◆ Written problem
Reproduce the listing below verbatim, starting at the line containing "Open the 1 GB" and continuing through the final line of the listing, with both ends included.

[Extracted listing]
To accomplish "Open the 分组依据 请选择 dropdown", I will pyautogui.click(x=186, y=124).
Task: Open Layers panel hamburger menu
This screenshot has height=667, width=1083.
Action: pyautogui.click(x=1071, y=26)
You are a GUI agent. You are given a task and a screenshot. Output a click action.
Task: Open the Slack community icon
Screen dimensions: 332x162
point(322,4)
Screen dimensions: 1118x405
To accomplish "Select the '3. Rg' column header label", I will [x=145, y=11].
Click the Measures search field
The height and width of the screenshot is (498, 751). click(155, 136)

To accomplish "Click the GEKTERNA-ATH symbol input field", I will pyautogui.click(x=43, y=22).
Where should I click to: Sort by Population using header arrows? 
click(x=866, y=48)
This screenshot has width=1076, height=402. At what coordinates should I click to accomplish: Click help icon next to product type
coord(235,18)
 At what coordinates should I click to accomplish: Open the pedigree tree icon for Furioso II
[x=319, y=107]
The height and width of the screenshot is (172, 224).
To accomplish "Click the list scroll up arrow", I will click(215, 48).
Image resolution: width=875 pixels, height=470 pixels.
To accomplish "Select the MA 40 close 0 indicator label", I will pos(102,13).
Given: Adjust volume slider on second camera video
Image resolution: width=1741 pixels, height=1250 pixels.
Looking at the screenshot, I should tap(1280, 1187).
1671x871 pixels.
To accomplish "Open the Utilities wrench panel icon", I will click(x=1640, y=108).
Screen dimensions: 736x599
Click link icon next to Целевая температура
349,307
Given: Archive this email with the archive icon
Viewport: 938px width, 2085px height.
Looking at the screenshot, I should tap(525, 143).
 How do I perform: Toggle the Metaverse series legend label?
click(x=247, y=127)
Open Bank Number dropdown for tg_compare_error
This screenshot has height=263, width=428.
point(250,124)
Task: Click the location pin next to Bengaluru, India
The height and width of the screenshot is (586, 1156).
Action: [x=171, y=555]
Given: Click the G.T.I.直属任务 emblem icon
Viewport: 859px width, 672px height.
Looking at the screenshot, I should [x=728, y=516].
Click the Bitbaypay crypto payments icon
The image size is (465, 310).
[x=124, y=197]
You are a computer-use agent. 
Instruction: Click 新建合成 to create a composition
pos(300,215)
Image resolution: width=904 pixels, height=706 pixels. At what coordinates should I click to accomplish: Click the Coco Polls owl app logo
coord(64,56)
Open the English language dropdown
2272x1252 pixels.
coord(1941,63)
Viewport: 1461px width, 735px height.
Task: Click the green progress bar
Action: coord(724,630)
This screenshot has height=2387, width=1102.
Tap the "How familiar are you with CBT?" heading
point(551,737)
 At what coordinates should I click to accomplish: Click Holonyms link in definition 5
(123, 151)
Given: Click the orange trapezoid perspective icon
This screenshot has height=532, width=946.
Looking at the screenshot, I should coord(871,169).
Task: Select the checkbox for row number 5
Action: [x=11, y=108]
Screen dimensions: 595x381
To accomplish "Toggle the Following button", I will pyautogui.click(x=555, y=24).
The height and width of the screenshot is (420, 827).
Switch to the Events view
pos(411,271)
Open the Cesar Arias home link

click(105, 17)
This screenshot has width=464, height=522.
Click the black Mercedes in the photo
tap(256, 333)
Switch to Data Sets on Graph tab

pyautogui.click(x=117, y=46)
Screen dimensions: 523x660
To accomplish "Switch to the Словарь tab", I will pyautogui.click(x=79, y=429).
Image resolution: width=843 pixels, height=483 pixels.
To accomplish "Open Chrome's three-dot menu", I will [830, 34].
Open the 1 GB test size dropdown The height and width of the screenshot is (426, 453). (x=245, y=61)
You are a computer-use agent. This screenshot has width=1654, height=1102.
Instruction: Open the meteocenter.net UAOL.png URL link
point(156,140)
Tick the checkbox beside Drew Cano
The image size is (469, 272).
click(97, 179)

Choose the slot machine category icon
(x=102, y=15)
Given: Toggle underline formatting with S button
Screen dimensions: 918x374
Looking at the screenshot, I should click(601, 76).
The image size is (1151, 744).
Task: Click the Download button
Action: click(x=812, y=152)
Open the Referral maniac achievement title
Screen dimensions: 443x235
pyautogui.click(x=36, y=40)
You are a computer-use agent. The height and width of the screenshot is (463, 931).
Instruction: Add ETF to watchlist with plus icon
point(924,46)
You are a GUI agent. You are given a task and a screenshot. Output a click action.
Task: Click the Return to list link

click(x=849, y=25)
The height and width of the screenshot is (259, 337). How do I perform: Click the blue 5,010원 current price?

◆ Task result
Open the 1 GB test size dropdown The height and width of the screenshot is (426, 453). (x=245, y=61)
You are a computer-use agent. This screenshot has width=1654, height=1102.
Instruction: Open the meteocenter.net UAOL.png URL link
point(156,140)
Tick the checkbox beside Drew Cano
The image size is (469, 272).
click(97, 179)

Choose the slot machine category icon
(x=102, y=15)
Given: Toggle underline formatting with S button
Screen dimensions: 918x374
Looking at the screenshot, I should click(601, 76).
The image size is (1151, 744).
Task: Click the Download button
Action: click(x=812, y=152)
Open the Referral maniac achievement title
Screen dimensions: 443x235
pyautogui.click(x=36, y=40)
You are a computer-use agent. The height and width of the screenshot is (463, 931).
Instruction: Add ETF to watchlist with plus icon
point(924,46)
You are a GUI agent. You are given a task and a screenshot. Output a click action.
Task: Click the Return to list link

click(x=849, y=25)
The height and width of the screenshot is (259, 337). How do I perform: Click the blue 5,010원 current price?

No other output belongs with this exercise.